5.23 Reeds hierop loopt ook de onder (ii) genoemde omstandigheid stuk.
5.24 Het onder (iii) ontwikkelde betoog is niet goed begrijpelijk zodat ik er niet op in kan gaan.
5.25.1 Onder (iv) wordt 's Hofs oordeel misverstaan. Het Hof geeft eerst aan dat [betrokkene 1] [verweerder] heeft geadviseerd "ergens geld te vinden". Het Hof heeft dat, blijkens hetgeen volgt, aldus begrepen dat [betrokkene 1] (en daarmee de bank) geen enkele belangstelling had voor de vraag op welke wijze [verweerder] dat zou "vinden". Anders gezegd: of hij dat al dan niet zou lenen. Dat oordeel is niet onbegrijpelijk nu ABN AMRO, naar het Hof in cassatie niet bestreden heeft geoordeeld, geen inzicht had in essentiële gegevens zoals de financiële positie van [verweerder] (rov. 2.9).

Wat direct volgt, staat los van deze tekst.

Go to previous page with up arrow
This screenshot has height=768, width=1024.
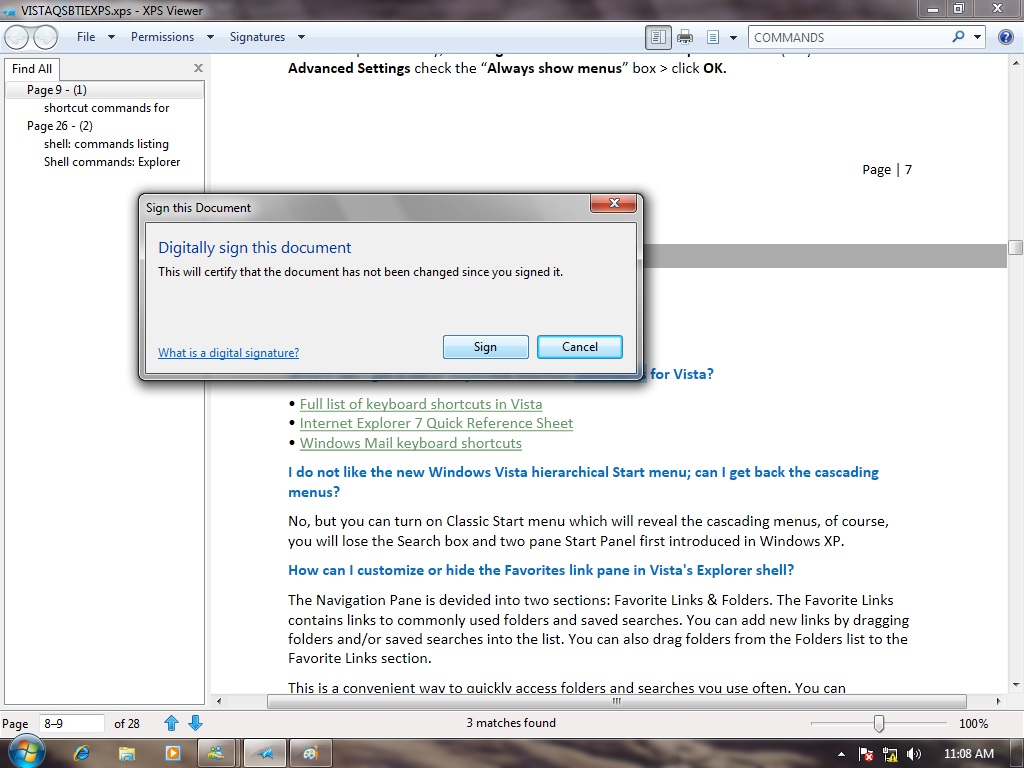click(x=171, y=723)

5.25.2 Het Hof heeft hieruit klaarblijkelijk en allerminst onbegrijpelijk de conclusie getrokken dat de bank welbewust het risico aanvaardde dat [verweerder], die een casinogedrag vertoonde (rov. 2.13.1) en jegens wie op de bank een bijzondere zorgverplichting rustte mede ter bescherming tegen eigen lichtvaardigheid (rov. 2.5), het geld zou lenen, zoals hij ook heeft gedaan (rov. 2.13).
5.25.3 Kortom: de klacht mist feitelijke grondslag.
5.26 Onder (v) wordt op zich terecht aangevoerd dat een advies niet geheel kan worden geabstraheerd van de destijds actuele en verwachte marktomstandigheden en dat deze dus in beginsel in de afweging moeten worden betrokken. ABN AMRO heeft hieromtrent evenwel niets concreets gesteld. In elk geval wordt niet aangegeven waar zij (één of meer van) deze omstandigheden zou hebben aangevoerd. Het Hof kon daarom deze omstandigheden niet in zijn oordeel betrekken.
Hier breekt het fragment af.